Premal Udani, chairman of the Clothing Manufacturers Association of India,
estimates that 500, 000 to 600, 000 jobs are at risk. As exporters struggle to
secure profitable orders, the Ministry of Textiles' $25.06 billion export
target for the fiscal year seems well beyond reach.
While the rupee has appreciated more than 15% compared with
the dollar over the last year and a half, competing countries currencies have
not appreciated correspondingly. "Our currency is destined to appreciate,"
said Anees Noorani, vice chairman and managing director of Zodiac Clothing, one
of India's leading brands in men's shirts and ties. "But does the
appreciation have to be as sudden or sharp as from 47 rupees to 39 rupees
between July 2006 and now?"
The troubles come amid slackened demand from the Western
consumer. With U.S. economic growth slowing, U.S. retailers have offered deep
discounts. That has left India's exporters squeezed by customers who want more
for less and by a currency whose appreciation provides less when they do make
sales.
"Our competitiveness for the time being has gone away,"
said P.D. Patodia, chairman of the Confederation of Indian Textile Industry.
The association estimates that for every 1% fall in the value of the dollar
compared with the rupee, profit falls by 1.2%. "Some exporters will be
permanently damaged and not all will survive," said Subir Gokarn, chief
economist for Standard & Poor's Asia-Pacific.
This isn't the first time prices have shrunk. Free on board
prices fell two years ago when quotas imposed by the Multifiber Arrangement
were lifted. India's ready-made garment exporters, who contributed 3% of the
global clothing trade, responded by boosting export values 30%. Ready-made
garments now account for 43% of India's textile exports. "Exporters were
helped in reducing costs by the disappearance of the quota premium expense,"

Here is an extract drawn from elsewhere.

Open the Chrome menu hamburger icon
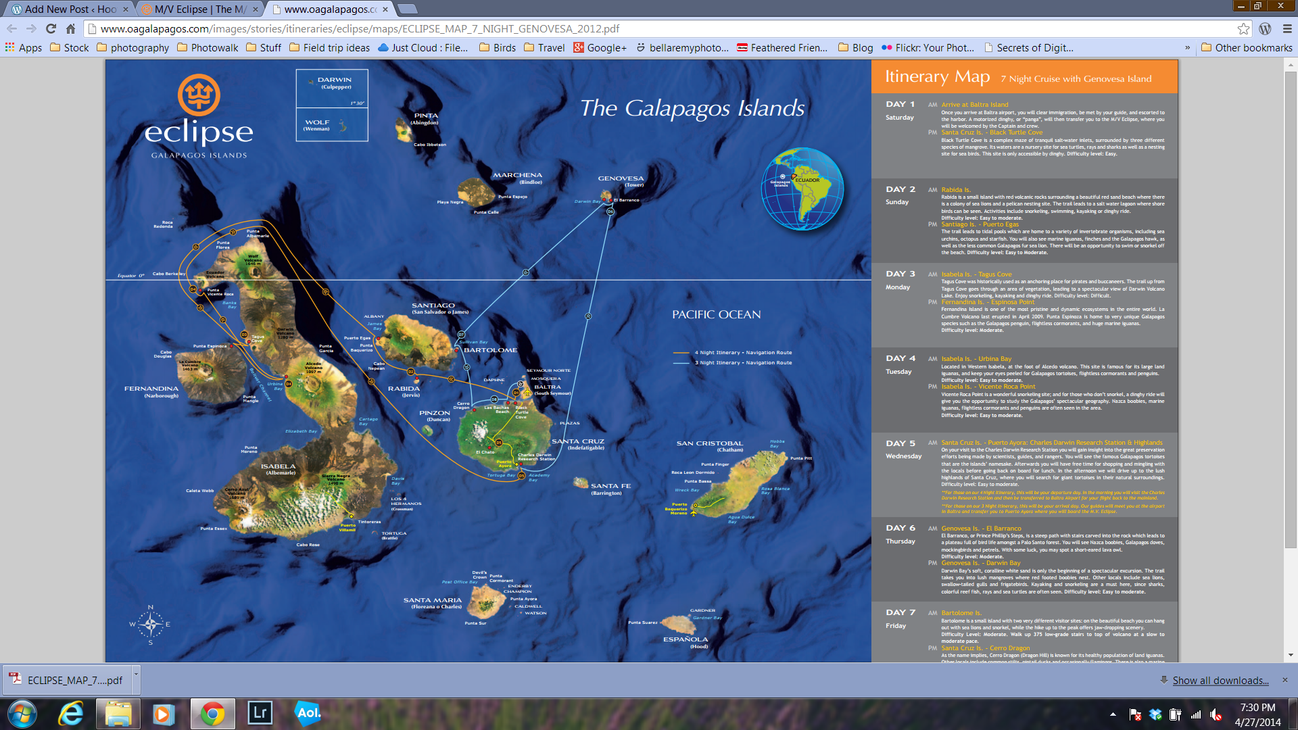This screenshot has width=1298, height=730. [1287, 28]
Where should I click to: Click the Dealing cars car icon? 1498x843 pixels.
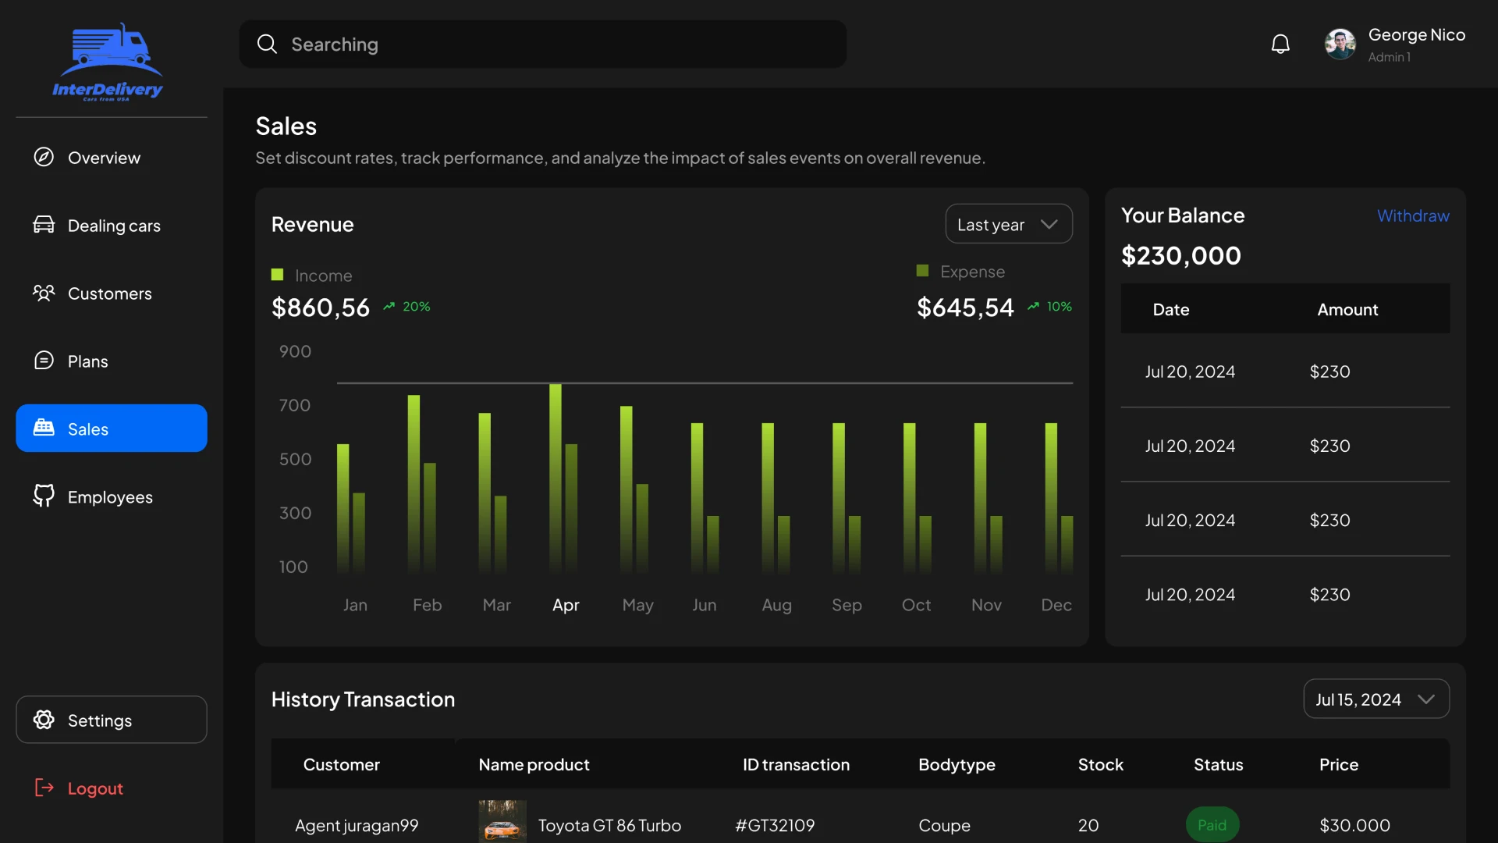(44, 225)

Udani said. "This time around the dollar is in a free fall, so exporters
can't plan anything."
The United States is the largest buyer of Indian textiles
and apparel, at 19% and 33%, respectively. That helps explain the degree of
pain the dollar's fall has inflicted. Apparel and textiles together contribute
more than 30% of India's net export earnings.
Supplier Consolidation
The currency-driven troubles come at an already-challenging
time. Retailers are using a smaller number of vendors, bypassing traditional
buying houses to source directly from a few chosen manufacturers. Committing
large sums for expansion requires nerves of steel. "Unfortunately,
interest rates overall in India, too, have moved up, from 7.5%-8% to 12%-13%
per annum," said Rakesh Valecha, director of corporate ratings at Fitch
Ratings India. So after a federal government interest subsidy for upgrading
certain machinery, "the effective cost for exporters has gone up from 2%-3%
per annum to 7%-8% per annum."
India is not well-suited for high-volume, low-margin production, Zodiac
Clothing's Noorani said. "We have not built the kind of scale that Vietnam or China has. Nor do we have the productivity to compete with the best. I therefore feel
that India has missed the bus with respect to this part of the textile
outsourcing business. You can see that vendors of Wal-Mart and the like are now
in distress and we have a crisis."
As recently as 2006, India, among the top five apparel
exporters, seemed to be making rapid strides. The new outlook is a sea change
from industry projections of exports doubling every year. "Today we are
nowhere on that trajectory and are in fact selling at prices which are lower
than what we sold at even five years ago," Udani said. Many small firms
operate at net profit margins between 3% and 8%. "Thanks to low gross
margins, any production loss quickly turns into a net loss as well," the Textile
Industry Confederation's Patodia said.